I recently gave a talk at the North Carolina CEO Forum. It was a great event attended by over 400 CEOs and executives. Given the audience, I focused my talk on seven key lessons for executives we’ve learned at Infinia ML over the past two years as we’ve implemented a few dozen machine learning projects.
After any talk, I usually get a handful of people that come up to me to ask how can they catch up. I can see the fear in their eyes. They read every day about some new breakthrough or an announcement that one of their competitors is doing something with machine learning. I do my best to ease their concerns because we are still at the beginning of the beginning. In 2019, the vast majority of machine learning projects are not fully deployed, production-level implementations. Often they are experiments. In many cases, these projects may show good results, but there are impediments with getting the project into production.
The press has overstated the adoption of machine learning so far. If you are getting started now, you are not really behind. But that won’t last. Things will evolve quickly and yesterday's experiments will turn into real applications in the near future. To borrow an ancient Chinese proverb, the best time to start a machine learning project was five years ago. The second best time is now.

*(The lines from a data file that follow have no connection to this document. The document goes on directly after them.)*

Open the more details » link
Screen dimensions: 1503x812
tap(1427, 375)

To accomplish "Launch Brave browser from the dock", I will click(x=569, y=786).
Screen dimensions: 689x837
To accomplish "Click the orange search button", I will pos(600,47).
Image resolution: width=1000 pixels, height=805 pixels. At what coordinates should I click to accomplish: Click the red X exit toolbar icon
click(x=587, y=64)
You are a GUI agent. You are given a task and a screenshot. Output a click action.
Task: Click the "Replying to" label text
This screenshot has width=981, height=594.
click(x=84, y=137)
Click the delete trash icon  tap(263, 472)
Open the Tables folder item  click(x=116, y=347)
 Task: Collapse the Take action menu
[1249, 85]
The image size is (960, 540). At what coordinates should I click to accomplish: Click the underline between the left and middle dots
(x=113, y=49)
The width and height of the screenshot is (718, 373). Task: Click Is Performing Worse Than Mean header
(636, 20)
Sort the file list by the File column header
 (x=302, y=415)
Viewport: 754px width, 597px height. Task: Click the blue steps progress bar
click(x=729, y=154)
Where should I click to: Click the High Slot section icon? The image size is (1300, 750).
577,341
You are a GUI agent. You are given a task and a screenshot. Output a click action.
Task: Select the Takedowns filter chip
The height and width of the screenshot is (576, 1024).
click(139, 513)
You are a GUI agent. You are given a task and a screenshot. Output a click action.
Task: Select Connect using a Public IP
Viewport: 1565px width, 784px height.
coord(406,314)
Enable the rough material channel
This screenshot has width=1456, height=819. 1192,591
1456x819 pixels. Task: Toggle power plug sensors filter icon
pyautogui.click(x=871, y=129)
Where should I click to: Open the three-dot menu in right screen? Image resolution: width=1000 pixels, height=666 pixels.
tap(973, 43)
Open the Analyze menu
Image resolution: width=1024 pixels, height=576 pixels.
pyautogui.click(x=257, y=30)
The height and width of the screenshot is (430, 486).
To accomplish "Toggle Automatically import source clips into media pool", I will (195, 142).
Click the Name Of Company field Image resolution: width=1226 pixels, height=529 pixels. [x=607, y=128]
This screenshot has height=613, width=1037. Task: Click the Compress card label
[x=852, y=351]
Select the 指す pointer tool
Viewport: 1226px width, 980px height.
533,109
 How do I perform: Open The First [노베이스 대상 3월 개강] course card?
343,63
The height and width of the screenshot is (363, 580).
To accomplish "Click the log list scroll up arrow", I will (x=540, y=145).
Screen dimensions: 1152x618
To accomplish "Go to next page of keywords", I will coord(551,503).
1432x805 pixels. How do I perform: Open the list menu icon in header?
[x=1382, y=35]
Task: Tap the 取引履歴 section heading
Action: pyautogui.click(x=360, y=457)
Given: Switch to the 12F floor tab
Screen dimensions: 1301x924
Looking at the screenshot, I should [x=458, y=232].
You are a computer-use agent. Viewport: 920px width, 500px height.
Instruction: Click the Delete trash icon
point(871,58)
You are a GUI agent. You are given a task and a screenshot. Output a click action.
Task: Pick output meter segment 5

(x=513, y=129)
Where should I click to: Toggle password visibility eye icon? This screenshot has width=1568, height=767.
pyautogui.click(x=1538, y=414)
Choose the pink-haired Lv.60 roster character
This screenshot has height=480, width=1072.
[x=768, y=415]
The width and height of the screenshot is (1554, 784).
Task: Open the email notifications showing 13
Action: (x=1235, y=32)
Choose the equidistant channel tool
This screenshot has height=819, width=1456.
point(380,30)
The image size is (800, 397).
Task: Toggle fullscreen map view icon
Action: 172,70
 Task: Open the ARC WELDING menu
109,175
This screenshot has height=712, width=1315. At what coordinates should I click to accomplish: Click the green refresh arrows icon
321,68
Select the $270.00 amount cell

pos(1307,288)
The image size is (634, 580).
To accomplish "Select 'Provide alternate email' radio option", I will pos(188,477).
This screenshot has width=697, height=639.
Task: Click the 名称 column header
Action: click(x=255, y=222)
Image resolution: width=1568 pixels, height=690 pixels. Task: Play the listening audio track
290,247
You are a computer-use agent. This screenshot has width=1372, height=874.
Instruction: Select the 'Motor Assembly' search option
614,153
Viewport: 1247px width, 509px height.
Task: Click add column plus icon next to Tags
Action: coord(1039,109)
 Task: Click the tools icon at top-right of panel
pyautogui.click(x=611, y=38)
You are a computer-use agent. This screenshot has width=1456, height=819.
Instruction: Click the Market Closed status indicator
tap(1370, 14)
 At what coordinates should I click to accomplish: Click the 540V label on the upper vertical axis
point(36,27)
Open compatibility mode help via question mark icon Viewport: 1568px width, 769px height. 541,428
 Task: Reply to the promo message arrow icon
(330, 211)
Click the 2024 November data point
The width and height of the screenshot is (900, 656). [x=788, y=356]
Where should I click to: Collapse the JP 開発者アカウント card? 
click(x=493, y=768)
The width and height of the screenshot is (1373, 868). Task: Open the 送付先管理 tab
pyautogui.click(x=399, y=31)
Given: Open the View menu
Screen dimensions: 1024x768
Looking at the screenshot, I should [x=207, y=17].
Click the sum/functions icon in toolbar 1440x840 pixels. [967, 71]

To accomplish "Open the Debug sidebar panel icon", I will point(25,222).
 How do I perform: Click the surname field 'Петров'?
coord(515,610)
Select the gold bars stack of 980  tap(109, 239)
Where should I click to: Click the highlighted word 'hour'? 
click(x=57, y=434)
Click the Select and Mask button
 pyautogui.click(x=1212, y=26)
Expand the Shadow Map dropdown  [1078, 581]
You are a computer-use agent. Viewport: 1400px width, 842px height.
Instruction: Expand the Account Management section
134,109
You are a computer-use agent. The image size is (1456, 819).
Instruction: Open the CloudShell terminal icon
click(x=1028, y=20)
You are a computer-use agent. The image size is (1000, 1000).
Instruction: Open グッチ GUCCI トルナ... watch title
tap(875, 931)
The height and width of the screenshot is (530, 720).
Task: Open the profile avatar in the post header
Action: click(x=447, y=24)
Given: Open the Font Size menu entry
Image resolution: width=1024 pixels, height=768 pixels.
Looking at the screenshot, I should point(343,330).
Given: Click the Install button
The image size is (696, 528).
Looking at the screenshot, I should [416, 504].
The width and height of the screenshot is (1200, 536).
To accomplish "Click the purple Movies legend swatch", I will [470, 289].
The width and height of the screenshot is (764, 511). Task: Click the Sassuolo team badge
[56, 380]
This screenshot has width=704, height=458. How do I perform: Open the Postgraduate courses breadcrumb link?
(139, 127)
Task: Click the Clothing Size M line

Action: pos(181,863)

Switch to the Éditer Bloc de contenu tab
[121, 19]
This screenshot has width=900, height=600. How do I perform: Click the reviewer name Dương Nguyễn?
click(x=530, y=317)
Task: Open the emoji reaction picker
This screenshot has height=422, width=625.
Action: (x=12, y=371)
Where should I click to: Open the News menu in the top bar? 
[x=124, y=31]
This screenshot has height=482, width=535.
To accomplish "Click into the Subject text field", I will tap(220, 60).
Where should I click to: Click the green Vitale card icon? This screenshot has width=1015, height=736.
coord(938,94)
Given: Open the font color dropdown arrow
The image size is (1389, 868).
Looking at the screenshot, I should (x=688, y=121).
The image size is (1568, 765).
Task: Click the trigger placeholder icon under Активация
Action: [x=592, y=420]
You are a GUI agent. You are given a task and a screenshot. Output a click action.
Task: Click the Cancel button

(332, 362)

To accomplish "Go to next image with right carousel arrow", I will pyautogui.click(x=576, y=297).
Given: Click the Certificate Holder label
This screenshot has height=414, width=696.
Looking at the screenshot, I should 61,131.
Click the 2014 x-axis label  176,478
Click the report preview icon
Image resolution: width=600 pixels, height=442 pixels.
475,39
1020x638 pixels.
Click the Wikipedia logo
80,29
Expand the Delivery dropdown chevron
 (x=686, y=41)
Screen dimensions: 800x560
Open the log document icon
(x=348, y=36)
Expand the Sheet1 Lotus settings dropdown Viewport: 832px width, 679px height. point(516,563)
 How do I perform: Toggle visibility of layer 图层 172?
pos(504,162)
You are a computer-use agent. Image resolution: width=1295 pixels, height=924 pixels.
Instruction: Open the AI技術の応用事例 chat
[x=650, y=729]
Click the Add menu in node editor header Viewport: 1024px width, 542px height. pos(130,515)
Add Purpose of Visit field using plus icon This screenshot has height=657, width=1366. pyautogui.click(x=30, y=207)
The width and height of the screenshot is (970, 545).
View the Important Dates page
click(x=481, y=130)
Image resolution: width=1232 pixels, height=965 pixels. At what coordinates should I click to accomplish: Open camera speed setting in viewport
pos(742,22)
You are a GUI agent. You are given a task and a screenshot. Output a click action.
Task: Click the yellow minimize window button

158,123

CEOs like to create strategies. You create a high-level strategy and then turn your team loose on figuring out the details. You might think that with machine learning, you need an overarching strategy that defines the purpose, techniques, and goals of what you want to accomplish. But that would be WRONG thing to do.
Before you can do anything with machine learning, you need data. Machine learning needs data and a lot of it. Unfortunately, getting access to data and building a repeatable pipeline around that data tends to be the “long pole in the tent” for most machine learning projects. You will save yourself a lot of time and money if you have a tight data strategy before you start thinking about machine learning.
For more on this topic, see Assessing Your Data Readiness for Machine Learning.
When we started Infinia ML back in 2017, we hoped machine learning model development would be 75% or more of the work required to solve a project. Turns out that while ML is the secret sauce to the project, it may only be 25–30% of the work. Wrangling data, creating pipelines, putting the solution in production, and integrating with other systems takes a tremendous amount of effort.
Moral of the story: machine learning doesn’t limit or reduce all the other aspects of an automation project. In many ways, due to its dependency on high-quality data, it means the non-ML parts of a project are even more important.
You’ve spent all this time and resources developing a machine learning model, and now you are ready to go live. Time to sit back and enjoy the results, right? Nope. In fact, you are just getting started with ML when you get a project into production. There are a whole host of issues that reveal themselves only once you get to production. For example, does the production data resemble the data you trained on during development? If not, you might get results you don’t expect. Are you able to even measure how well your ML model is performing in production? How do you know that it is performing well or not? How do you update the model moving forward?
When you are deploying your first ML project to production, you should consider thinking about the production step as part of the development process, not the end of it.
CEOs always have questions about hiring. Here is one that we learned by hiring 20 data scientists in a couple of years: centralize your data science function. While Infinia ML is a relatively small company, I’d be willing to bet we have one of the largest data science teams in our area because we keep them in one team. We’ve had over 1,000 applicants to our data scientist position in one year and having this central team is a big reason for the interest.
Many companies decentralize their data scientists like they do their software engineers. The problem with that is that data science is still a developing field. There are very few well-accepted, broadly-applied data science practices. A data scientist in one company generally looks different and does different things than a data scientist in another company. That’s unlike software engineering which has been refined over many years. You can decentralize your engineers and be ok. Data scientists, on the other hand, need to work with other smart data scientists they can learn from. If you have a centralized data science team, you will be much more likely to attract data scientists instead of trying to hire a single data scientist in a department.
I get asked frequently about the impact of machine learning on the workforce. I’ve not been part of the doom-and-gloom crowd that predicts massive unemployment due to ML. I’ve been doing interviews with journalists since my first company, Automated Insights, started automating aspects of what journalists do back in 2009. The interesting point is that over the past 10 years and over a hundred implementations I’ve been involved in, I’ve not seen anyone lose their job. I’m not going to say there will be zero impact on the workforce, but I can say from my experience I haven’t seen widespread impact, and it also hasn’t shown up in the unemployment rate, which has continued to go down over that period.
There will be volatility in the workforce. Absolutely. But there always has been volatility in the workforce and that won’t stop. I don’t foresee widespread unemployment because of automation at a greater level than what we’ve seen over the past 20 years.
Some of my message may seem a little negative on machine learning. That’s not my intent. I’m just trying to paint a realistic picture relative to some of the hype that you’ve undoubtedly read about. Ultimately, I still believe ML will be a long-term winner. It will be a pivotal part of most software solutions in the future — it just won’t be the only element of the solution. ML will be an enabling technology much like databases are today.
Robbie Allen is a Senior Advisor to Infinia ML, a team of data scientists, engineers, and business experts putting machine learning to work.